• **页面文本**
···

- 关键信息:
画布:尝试使用回收的位图android.graphics.Bitmap@eff9b3e
- 具体日志:
Fatal Exception: java.lang.RuntimeException: Canvas: trying to use a recycled bitmap android.graphics.Bitmap@eff9b3e
at android.graphics.BaseCanvas.throwIfCannotDraw(BaseCanvas.java:77)
at android.graphics.RecordingCanvas.throwIfCannotDraw(RecordingCanvas.java:278)
at android.graphics.BaseRecordingCanvas.drawBitmap(BaseRecordingCanvas.java:91)
at android.graphics.drawable.BitmapDrawable.draw(BitmapDrawable.java:548)
at android.view.View.getDrawableRenderNode(View.java:24265)
at android.view.View.drawBackground(View.java:24170)
at android.view.View.draw(View.java:23893)

···

• **条目列表**

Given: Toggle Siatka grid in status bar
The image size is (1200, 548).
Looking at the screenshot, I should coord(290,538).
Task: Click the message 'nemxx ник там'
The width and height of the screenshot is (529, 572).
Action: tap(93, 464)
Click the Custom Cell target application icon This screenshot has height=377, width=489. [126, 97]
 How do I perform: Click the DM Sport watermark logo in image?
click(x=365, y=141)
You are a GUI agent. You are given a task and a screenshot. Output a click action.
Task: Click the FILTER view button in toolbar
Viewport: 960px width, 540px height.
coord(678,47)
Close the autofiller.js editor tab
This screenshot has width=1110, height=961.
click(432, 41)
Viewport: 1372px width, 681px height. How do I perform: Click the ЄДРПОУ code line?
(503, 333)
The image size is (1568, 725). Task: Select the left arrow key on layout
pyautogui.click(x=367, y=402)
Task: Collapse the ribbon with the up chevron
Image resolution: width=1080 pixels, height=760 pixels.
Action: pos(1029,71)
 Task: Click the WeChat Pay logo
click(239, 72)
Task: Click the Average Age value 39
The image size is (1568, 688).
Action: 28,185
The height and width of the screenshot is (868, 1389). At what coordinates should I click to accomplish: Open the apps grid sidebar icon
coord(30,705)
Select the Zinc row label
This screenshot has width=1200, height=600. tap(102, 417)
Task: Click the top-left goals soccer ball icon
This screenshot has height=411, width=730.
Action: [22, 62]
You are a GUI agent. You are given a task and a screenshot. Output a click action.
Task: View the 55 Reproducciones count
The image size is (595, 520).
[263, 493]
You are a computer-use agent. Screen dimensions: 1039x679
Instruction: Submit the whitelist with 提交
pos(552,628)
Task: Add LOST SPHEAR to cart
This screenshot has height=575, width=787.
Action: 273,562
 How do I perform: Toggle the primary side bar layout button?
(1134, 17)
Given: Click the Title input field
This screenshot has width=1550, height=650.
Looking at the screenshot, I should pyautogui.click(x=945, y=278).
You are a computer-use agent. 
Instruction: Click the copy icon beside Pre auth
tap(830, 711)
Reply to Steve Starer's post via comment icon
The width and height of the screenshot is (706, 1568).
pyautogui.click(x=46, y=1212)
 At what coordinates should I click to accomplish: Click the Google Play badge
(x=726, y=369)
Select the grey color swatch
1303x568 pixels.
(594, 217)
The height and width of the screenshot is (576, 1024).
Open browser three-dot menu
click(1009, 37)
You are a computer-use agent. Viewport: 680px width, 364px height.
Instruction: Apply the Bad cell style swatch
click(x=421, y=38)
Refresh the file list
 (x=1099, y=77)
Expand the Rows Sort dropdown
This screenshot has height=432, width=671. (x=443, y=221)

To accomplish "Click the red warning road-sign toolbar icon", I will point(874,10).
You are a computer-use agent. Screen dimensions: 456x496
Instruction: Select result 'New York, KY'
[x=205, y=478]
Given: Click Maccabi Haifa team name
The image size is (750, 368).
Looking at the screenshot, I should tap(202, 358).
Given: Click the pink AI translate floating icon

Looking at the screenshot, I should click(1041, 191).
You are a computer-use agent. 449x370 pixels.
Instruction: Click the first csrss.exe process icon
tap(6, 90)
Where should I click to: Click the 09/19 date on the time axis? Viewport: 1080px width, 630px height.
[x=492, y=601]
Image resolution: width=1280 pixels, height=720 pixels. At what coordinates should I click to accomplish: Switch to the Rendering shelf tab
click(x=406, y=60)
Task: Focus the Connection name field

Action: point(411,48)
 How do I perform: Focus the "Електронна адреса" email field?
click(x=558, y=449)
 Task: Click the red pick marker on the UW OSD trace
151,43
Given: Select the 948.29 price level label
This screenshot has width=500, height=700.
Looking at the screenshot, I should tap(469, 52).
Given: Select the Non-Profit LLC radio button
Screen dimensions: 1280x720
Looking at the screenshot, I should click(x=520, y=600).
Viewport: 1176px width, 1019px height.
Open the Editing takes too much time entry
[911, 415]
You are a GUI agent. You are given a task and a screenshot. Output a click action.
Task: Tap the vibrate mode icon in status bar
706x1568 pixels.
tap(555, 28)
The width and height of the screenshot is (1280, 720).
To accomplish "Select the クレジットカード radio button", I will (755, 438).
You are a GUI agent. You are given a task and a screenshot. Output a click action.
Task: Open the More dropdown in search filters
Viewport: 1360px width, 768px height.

···

• **给定指令 1**
崩溃日志中抛出的异常是什么类型?
• **给定指令 2**
从崩溃日志最后一行之后接着往下写。

• **正确答案 1**
java.lang.RuntimeException

• **正确答案 2**
at android.view.View.updateDisplayListIfDirty(View.java:22776)
at android.view.View.draw(View.java:23631)
- 描述
该问题的本质原因就是关键信息中所说的:尝试使用一个已经被回收的bitmap
- 分析
看注释描述,能提取的有用信息是,创建的bitmap可能是同一个对象。看下面的代码,更能说明次问题。
/**
* Returns an immutable bitmap from subset of the source bitmap,
* transformed by the optional matrix. The new bitmap may be the
* same object as source, or a copy may have been made. It is
* initialized with the same density as the original bitmap.
*
* If the source bitmap is immutable and the requested subset is the
* same as the source bitmap itself, then the source bitmap is
* returned and no new bitmap is created.
*/
public static Bitmap createBitmap(Bitmap source, int x, int y, int width, int height,
Matrix m, boolean filter) {
//...
// check if we can just return our argument unchanged
if (!source.isMutable() && x == 0 && y == 0 && width == source.getWidth() &&
height == source.getHeight() && (m == null || m.isIdentity())) {
return source;
}
//...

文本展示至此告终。